What This Means for Ottawa

This is highway robbery for Steve Staios and the Senators. Giroux posted 50 points last season and brought the kind of veteran presence you can’t quantify. Coming off a three-year deal that paid him $6.5 million annually, taking $2 million base is practically charity work.

“Claude brings veteran leadership and a competitive edge to our group and has been a consistent presence on and off the ice,” Staios said in Sunday’s announcement. “We are excited to bring him back next season.”

The Senators made their first playoff appearance since 2017 last spring. Giroux was instrumental in that run, collecting five points in six playoff games.

(Photo by Richard A. Whittaker/Icon Sportswire)

“This year was the most fun I’ve had in a few years, just coming to the rink was a lot of fun,” Giroux said back in May. “And that locker room, a pretty tight locker room, so a lot of good things.”

With nearly $9 million in cap space remaining, Ottawa can now chase scoring help on July 1. Names like Mikael Granlund and Andrei Kuzmenko should be on their radar.

The Sens won’t be playing the offer sheet game, though.
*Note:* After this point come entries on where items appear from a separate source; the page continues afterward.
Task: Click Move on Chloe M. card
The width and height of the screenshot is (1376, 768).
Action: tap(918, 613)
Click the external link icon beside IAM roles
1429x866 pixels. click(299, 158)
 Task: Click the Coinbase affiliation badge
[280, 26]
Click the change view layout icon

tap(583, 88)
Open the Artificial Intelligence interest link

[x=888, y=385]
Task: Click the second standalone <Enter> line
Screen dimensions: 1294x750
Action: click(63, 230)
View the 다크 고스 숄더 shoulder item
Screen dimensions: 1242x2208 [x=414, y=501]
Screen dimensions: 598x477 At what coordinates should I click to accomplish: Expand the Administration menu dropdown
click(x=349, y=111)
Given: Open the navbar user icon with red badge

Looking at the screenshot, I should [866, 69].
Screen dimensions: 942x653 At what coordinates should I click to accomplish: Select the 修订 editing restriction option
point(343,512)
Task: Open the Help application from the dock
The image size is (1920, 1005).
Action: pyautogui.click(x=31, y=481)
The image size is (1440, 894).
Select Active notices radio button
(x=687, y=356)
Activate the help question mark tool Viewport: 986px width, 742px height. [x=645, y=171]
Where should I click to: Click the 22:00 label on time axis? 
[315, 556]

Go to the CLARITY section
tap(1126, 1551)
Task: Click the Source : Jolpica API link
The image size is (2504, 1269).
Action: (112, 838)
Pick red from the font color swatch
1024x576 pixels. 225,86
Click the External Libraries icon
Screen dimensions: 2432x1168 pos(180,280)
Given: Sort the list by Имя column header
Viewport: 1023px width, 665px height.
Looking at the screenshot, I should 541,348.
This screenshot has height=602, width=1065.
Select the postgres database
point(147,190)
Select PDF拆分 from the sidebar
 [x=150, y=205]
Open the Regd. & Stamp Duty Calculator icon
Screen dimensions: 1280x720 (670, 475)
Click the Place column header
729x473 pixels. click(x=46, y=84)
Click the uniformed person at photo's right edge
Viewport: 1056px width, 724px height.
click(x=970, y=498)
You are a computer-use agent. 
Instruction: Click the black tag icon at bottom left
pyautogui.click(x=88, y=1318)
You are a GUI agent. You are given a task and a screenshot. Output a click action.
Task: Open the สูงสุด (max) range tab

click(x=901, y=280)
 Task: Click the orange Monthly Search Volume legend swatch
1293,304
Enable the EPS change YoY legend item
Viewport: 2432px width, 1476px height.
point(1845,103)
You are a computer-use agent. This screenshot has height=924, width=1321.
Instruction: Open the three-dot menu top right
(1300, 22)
They forfeited their 2026 first-rounder due to that botched 2021 trade deadline deal.

But who cares about offer sheets when your veteran leader takes a hometown discount like this? Giroux’s betting on this young core, and after 193 points in 245 games as a Senator, he’s earned the right to chase a Cup in Ottawa.

The Eastern Conference is wide open. And the Senators just kept a key piece for pennies on the dollar.